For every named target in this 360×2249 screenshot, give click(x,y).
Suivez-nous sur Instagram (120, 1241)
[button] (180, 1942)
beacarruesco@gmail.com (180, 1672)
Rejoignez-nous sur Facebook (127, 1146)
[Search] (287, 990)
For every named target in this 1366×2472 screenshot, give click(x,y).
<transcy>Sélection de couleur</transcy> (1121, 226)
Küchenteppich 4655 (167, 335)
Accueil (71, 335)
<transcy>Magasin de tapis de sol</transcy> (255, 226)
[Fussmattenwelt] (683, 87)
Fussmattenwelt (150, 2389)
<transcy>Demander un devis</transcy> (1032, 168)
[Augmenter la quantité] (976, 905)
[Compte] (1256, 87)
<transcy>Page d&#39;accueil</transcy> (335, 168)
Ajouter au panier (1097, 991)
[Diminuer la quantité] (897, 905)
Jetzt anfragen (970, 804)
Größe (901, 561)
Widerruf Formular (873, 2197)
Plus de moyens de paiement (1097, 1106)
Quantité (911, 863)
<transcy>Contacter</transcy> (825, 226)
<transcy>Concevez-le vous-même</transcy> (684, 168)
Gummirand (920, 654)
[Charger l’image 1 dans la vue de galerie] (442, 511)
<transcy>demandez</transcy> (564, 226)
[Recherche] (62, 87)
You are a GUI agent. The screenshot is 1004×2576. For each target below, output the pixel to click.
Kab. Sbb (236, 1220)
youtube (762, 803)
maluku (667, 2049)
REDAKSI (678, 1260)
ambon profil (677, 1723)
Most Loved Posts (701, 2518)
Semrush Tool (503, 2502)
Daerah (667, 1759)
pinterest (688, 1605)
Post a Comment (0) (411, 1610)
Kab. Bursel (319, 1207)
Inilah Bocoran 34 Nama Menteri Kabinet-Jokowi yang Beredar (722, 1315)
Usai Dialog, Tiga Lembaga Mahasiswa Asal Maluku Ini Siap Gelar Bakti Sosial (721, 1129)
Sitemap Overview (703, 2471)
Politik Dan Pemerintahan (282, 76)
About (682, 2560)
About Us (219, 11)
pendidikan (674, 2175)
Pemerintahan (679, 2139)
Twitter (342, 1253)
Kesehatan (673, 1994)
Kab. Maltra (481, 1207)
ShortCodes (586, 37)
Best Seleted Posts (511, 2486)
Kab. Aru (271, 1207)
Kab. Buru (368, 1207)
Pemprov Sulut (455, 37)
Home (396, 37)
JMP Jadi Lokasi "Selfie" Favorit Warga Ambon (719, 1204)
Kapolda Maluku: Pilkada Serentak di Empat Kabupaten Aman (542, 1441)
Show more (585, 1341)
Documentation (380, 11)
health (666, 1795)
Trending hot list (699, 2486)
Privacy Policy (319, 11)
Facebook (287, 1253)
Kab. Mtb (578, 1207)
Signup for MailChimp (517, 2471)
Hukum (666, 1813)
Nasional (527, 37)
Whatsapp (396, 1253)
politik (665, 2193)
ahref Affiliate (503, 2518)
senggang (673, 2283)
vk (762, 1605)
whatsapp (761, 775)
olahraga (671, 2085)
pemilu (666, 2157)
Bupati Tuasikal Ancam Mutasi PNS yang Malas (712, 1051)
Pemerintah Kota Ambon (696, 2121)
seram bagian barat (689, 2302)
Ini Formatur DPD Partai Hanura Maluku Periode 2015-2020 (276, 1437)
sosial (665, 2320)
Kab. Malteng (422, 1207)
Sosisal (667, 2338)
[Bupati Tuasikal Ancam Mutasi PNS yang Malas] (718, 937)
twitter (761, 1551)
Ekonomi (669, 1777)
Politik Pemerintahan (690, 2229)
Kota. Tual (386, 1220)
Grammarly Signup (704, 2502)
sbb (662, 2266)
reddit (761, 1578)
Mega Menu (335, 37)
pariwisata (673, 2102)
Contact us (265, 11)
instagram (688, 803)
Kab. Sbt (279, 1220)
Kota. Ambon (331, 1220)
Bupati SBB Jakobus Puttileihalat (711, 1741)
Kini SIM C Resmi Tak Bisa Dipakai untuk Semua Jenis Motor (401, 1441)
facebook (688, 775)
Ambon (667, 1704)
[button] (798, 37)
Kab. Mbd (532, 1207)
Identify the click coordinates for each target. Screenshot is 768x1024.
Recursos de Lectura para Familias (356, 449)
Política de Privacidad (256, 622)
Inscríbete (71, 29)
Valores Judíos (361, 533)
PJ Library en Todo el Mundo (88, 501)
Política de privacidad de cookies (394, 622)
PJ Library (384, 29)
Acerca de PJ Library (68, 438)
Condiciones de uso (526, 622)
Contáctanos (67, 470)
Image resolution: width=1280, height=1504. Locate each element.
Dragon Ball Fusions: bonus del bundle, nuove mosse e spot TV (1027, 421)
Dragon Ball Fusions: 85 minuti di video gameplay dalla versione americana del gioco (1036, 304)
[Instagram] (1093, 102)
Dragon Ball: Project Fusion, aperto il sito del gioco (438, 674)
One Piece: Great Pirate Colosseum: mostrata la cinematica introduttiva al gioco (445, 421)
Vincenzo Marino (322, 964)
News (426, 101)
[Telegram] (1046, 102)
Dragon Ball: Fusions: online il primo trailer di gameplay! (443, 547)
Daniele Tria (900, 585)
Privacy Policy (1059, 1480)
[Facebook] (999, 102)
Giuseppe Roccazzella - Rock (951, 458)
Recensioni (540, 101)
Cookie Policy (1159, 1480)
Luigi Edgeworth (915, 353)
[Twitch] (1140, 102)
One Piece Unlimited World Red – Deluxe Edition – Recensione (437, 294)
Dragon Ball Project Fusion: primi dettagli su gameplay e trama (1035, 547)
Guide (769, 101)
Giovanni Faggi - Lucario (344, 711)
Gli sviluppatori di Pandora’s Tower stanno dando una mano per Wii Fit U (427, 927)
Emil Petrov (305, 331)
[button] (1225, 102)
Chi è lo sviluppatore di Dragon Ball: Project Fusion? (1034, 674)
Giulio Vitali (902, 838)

What is needed:
Starting at the line with "Pemprov Sulut (455, 37)" and ending at the line with "ahref Affiliate (503, 2518)", print each line of the listing above exactly, with no other lines.

Exercise answer:
Pemprov Sulut (455, 37)
Home (396, 37)
JMP Jadi Lokasi "Selfie" Favorit Warga Ambon (719, 1204)
Kapolda Maluku: Pilkada Serentak di Empat Kabupaten Aman (542, 1441)
Show more (585, 1341)
Documentation (380, 11)
health (666, 1795)
Trending hot list (699, 2486)
Privacy Policy (319, 11)
Facebook (287, 1253)
Kab. Mtb (578, 1207)
Signup for MailChimp (517, 2471)
Hukum (666, 1813)
Nasional (527, 37)
Whatsapp (396, 1253)
politik (665, 2193)
ahref Affiliate (503, 2518)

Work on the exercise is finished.